**EXERCISE PROMPT**. Every record below must be set down again exactly as given.

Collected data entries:
┌────────

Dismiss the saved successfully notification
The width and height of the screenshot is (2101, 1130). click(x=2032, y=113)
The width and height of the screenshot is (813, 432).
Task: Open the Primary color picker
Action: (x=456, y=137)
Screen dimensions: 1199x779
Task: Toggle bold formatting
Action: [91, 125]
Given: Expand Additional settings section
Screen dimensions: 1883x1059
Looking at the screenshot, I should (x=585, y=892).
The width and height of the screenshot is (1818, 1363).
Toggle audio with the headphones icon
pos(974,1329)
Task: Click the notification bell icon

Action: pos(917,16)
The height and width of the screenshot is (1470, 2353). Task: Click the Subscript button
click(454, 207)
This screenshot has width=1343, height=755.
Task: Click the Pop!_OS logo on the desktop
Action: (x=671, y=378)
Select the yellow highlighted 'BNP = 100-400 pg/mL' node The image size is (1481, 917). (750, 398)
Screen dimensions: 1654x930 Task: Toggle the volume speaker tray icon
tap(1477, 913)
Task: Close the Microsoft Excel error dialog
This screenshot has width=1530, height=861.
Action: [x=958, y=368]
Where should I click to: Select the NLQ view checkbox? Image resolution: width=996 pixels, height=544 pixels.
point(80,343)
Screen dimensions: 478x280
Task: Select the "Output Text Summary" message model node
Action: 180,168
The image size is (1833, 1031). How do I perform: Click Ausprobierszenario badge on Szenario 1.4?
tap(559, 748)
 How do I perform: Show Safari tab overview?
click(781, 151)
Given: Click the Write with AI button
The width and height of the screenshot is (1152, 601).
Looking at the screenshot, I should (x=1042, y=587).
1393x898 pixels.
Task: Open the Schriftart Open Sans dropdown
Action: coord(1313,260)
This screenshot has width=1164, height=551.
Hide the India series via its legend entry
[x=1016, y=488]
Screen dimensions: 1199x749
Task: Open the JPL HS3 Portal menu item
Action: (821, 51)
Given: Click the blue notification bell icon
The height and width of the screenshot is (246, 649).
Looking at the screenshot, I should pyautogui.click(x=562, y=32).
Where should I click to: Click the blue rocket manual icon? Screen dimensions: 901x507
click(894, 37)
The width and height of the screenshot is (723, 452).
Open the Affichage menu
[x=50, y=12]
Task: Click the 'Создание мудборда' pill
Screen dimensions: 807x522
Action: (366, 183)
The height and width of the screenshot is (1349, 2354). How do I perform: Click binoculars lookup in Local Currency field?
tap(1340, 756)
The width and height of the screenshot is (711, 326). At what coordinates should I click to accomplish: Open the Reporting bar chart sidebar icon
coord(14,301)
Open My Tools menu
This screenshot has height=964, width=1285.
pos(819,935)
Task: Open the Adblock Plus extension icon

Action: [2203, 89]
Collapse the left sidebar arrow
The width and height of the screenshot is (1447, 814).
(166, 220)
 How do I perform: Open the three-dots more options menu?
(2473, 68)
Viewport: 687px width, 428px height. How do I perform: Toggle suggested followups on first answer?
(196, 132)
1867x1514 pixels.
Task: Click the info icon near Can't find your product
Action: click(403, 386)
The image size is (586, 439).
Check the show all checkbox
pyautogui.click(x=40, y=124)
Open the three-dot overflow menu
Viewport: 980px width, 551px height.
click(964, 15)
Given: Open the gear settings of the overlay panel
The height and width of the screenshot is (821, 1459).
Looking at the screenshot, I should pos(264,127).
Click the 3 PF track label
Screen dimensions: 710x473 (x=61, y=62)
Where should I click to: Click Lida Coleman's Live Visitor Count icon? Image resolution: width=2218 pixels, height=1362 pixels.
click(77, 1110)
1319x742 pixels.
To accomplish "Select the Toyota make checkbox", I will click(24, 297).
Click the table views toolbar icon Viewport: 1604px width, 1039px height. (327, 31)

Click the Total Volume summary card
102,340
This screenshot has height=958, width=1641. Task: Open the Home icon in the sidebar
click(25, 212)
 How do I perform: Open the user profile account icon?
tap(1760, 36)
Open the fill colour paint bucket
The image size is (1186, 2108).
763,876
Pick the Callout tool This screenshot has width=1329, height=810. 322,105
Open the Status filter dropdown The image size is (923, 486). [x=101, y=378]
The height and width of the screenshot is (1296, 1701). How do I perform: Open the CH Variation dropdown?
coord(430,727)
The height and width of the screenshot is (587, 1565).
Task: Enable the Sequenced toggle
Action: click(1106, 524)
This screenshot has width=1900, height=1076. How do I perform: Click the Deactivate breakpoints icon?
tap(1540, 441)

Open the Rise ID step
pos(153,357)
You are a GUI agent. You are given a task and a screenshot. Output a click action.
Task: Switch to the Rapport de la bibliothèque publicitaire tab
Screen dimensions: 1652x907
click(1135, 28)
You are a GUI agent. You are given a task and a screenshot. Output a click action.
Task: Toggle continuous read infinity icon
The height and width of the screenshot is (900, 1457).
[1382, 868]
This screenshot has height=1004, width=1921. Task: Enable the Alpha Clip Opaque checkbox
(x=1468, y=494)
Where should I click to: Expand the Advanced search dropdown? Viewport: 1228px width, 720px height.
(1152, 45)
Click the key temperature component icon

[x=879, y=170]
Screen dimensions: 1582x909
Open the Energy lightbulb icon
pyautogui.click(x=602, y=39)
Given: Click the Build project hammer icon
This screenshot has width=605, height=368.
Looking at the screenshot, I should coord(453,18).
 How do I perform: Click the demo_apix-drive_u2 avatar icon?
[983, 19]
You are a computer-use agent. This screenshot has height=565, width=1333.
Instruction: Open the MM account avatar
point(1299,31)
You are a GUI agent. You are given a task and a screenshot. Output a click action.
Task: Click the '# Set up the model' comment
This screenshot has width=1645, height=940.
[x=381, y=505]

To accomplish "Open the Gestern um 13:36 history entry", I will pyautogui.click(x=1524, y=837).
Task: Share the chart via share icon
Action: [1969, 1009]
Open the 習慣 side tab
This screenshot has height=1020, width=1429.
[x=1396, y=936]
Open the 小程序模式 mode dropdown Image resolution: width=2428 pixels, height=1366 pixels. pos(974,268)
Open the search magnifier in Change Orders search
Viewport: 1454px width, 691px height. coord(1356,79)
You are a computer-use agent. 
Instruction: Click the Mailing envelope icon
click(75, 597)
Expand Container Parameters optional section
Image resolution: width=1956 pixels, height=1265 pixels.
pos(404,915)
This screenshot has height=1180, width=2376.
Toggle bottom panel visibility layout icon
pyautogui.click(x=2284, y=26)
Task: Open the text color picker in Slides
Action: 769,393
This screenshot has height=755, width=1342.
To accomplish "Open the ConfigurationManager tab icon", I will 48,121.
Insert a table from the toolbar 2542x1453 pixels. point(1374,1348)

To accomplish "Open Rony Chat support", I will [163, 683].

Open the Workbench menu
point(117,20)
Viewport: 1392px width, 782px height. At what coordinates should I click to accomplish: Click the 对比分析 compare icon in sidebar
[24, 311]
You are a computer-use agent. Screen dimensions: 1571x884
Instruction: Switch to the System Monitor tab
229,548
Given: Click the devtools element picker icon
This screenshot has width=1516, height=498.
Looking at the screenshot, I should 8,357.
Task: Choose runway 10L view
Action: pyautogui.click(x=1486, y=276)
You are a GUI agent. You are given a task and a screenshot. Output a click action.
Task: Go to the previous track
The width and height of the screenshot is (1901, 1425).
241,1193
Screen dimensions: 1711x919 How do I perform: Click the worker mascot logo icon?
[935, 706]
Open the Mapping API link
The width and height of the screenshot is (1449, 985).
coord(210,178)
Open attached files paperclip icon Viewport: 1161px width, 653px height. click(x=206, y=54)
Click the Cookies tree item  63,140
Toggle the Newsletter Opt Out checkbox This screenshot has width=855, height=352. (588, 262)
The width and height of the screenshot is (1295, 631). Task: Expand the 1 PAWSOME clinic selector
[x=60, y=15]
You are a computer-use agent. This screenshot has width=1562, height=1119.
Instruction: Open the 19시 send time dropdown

└────────

**FINISHED TASK**.
Dismiss the saved successfully notification
The width and height of the screenshot is (2101, 1130). click(x=2032, y=113)
The width and height of the screenshot is (813, 432).
Task: Open the Primary color picker
Action: (x=456, y=137)
Screen dimensions: 1199x779
Task: Toggle bold formatting
Action: [91, 125]
Given: Expand Additional settings section
Screen dimensions: 1883x1059
Looking at the screenshot, I should (x=585, y=892).
The width and height of the screenshot is (1818, 1363).
Toggle audio with the headphones icon
pos(974,1329)
Task: Click the notification bell icon

Action: pos(917,16)
The height and width of the screenshot is (1470, 2353). Task: Click the Subscript button
click(454, 207)
This screenshot has width=1343, height=755.
Task: Click the Pop!_OS logo on the desktop
Action: (x=671, y=378)
Select the yellow highlighted 'BNP = 100-400 pg/mL' node The image size is (1481, 917). (750, 398)
Screen dimensions: 1654x930 Task: Toggle the volume speaker tray icon
tap(1477, 913)
Task: Close the Microsoft Excel error dialog
This screenshot has width=1530, height=861.
Action: [x=958, y=368]
Where should I click to: Select the NLQ view checkbox? Image resolution: width=996 pixels, height=544 pixels.
point(80,343)
Screen dimensions: 478x280
Task: Select the "Output Text Summary" message model node
Action: 180,168
The image size is (1833, 1031). How do I perform: Click Ausprobierszenario badge on Szenario 1.4?
tap(559, 748)
 How do I perform: Show Safari tab overview?
click(781, 151)
Given: Click the Write with AI button
The width and height of the screenshot is (1152, 601).
Looking at the screenshot, I should (x=1042, y=587).
1393x898 pixels.
Task: Open the Schriftart Open Sans dropdown
Action: coord(1313,260)
This screenshot has width=1164, height=551.
Hide the India series via its legend entry
[x=1016, y=488]
Screen dimensions: 1199x749
Task: Open the JPL HS3 Portal menu item
Action: (821, 51)
Given: Click the blue notification bell icon
The height and width of the screenshot is (246, 649).
Looking at the screenshot, I should pyautogui.click(x=562, y=32).
Where should I click to: Click the blue rocket manual icon? Screen dimensions: 901x507
click(894, 37)
The width and height of the screenshot is (723, 452).
Open the Affichage menu
[x=50, y=12]
Task: Click the 'Создание мудборда' pill
Screen dimensions: 807x522
Action: (366, 183)
The height and width of the screenshot is (1349, 2354). How do I perform: Click binoculars lookup in Local Currency field?
tap(1340, 756)
The width and height of the screenshot is (711, 326). At what coordinates should I click to accomplish: Open the Reporting bar chart sidebar icon
coord(14,301)
Open My Tools menu
This screenshot has height=964, width=1285.
pos(819,935)
Task: Open the Adblock Plus extension icon

Action: [2203, 89]
Collapse the left sidebar arrow
The width and height of the screenshot is (1447, 814).
(166, 220)
 How do I perform: Open the three-dots more options menu?
(2473, 68)
Viewport: 687px width, 428px height. How do I perform: Toggle suggested followups on first answer?
(196, 132)
1867x1514 pixels.
Task: Click the info icon near Can't find your product
Action: click(403, 386)
The image size is (586, 439).
Check the show all checkbox
pyautogui.click(x=40, y=124)
Open the three-dot overflow menu
Viewport: 980px width, 551px height.
click(964, 15)
Given: Open the gear settings of the overlay panel
The height and width of the screenshot is (821, 1459).
Looking at the screenshot, I should pos(264,127).
Click the 3 PF track label
Screen dimensions: 710x473 (x=61, y=62)
Where should I click to: Click Lida Coleman's Live Visitor Count icon? Image resolution: width=2218 pixels, height=1362 pixels.
click(77, 1110)
1319x742 pixels.
To accomplish "Select the Toyota make checkbox", I will click(24, 297).
Click the table views toolbar icon Viewport: 1604px width, 1039px height. (327, 31)

Click the Total Volume summary card
102,340
This screenshot has height=958, width=1641. Task: Open the Home icon in the sidebar
click(25, 212)
 How do I perform: Open the user profile account icon?
tap(1760, 36)
Open the fill colour paint bucket
The image size is (1186, 2108).
763,876
Pick the Callout tool This screenshot has width=1329, height=810. 322,105
Open the Status filter dropdown The image size is (923, 486). [x=101, y=378]
The height and width of the screenshot is (1296, 1701). How do I perform: Open the CH Variation dropdown?
coord(430,727)
The height and width of the screenshot is (587, 1565).
Task: Enable the Sequenced toggle
Action: click(1106, 524)
This screenshot has width=1900, height=1076. How do I perform: Click the Deactivate breakpoints icon?
tap(1540, 441)

Open the Rise ID step
pos(153,357)
You are a GUI agent. You are given a task and a screenshot. Output a click action.
Task: Switch to the Rapport de la bibliothèque publicitaire tab
Screen dimensions: 1652x907
click(1135, 28)
You are a GUI agent. You are given a task and a screenshot. Output a click action.
Task: Toggle continuous read infinity icon
The height and width of the screenshot is (900, 1457).
[1382, 868]
This screenshot has height=1004, width=1921. Task: Enable the Alpha Clip Opaque checkbox
(x=1468, y=494)
Where should I click to: Expand the Advanced search dropdown? Viewport: 1228px width, 720px height.
(1152, 45)
Click the key temperature component icon

[x=879, y=170]
Screen dimensions: 1582x909
Open the Energy lightbulb icon
pyautogui.click(x=602, y=39)
Given: Click the Build project hammer icon
This screenshot has width=605, height=368.
Looking at the screenshot, I should coord(453,18).
 How do I perform: Click the demo_apix-drive_u2 avatar icon?
[983, 19]
You are a computer-use agent. This screenshot has height=565, width=1333.
Instruction: Open the MM account avatar
point(1299,31)
You are a GUI agent. You are given a task and a screenshot. Output a click action.
Task: Click the '# Set up the model' comment
This screenshot has width=1645, height=940.
[x=381, y=505]

To accomplish "Open the Gestern um 13:36 history entry", I will pyautogui.click(x=1524, y=837).
Task: Share the chart via share icon
Action: [1969, 1009]
Open the 習慣 side tab
This screenshot has height=1020, width=1429.
[x=1396, y=936]
Open the 小程序模式 mode dropdown Image resolution: width=2428 pixels, height=1366 pixels. pos(974,268)
Open the search magnifier in Change Orders search
Viewport: 1454px width, 691px height. coord(1356,79)
You are a computer-use agent. 
Instruction: Click the Mailing envelope icon
click(75, 597)
Expand Container Parameters optional section
Image resolution: width=1956 pixels, height=1265 pixels.
pos(404,915)
This screenshot has height=1180, width=2376.
Toggle bottom panel visibility layout icon
pyautogui.click(x=2284, y=26)
Task: Open the text color picker in Slides
Action: 769,393
This screenshot has height=755, width=1342.
To accomplish "Open the ConfigurationManager tab icon", I will 48,121.
Insert a table from the toolbar 2542x1453 pixels. point(1374,1348)

To accomplish "Open Rony Chat support", I will [163, 683].

Open the Workbench menu
point(117,20)
Viewport: 1392px width, 782px height. At what coordinates should I click to accomplish: Click the 对比分析 compare icon in sidebar
[24, 311]
You are a computer-use agent. Screen dimensions: 1571x884
Instruction: Switch to the System Monitor tab
229,548
Given: Click the devtools element picker icon
This screenshot has width=1516, height=498.
Looking at the screenshot, I should 8,357.
Task: Choose runway 10L view
Action: pyautogui.click(x=1486, y=276)
You are a GUI agent. You are given a task and a screenshot. Output a click action.
Task: Go to the previous track
The width and height of the screenshot is (1901, 1425).
241,1193
Screen dimensions: 1711x919 How do I perform: Click the worker mascot logo icon?
[935, 706]
Open the Mapping API link
The width and height of the screenshot is (1449, 985).
coord(210,178)
Open attached files paperclip icon Viewport: 1161px width, 653px height. click(x=206, y=54)
Click the Cookies tree item  63,140
Toggle the Newsletter Opt Out checkbox This screenshot has width=855, height=352. (588, 262)
The width and height of the screenshot is (1295, 631). Task: Expand the 1 PAWSOME clinic selector
[x=60, y=15]
You are a computer-use agent. This screenshot has width=1562, height=1119.
Instruction: Open the 19시 send time dropdown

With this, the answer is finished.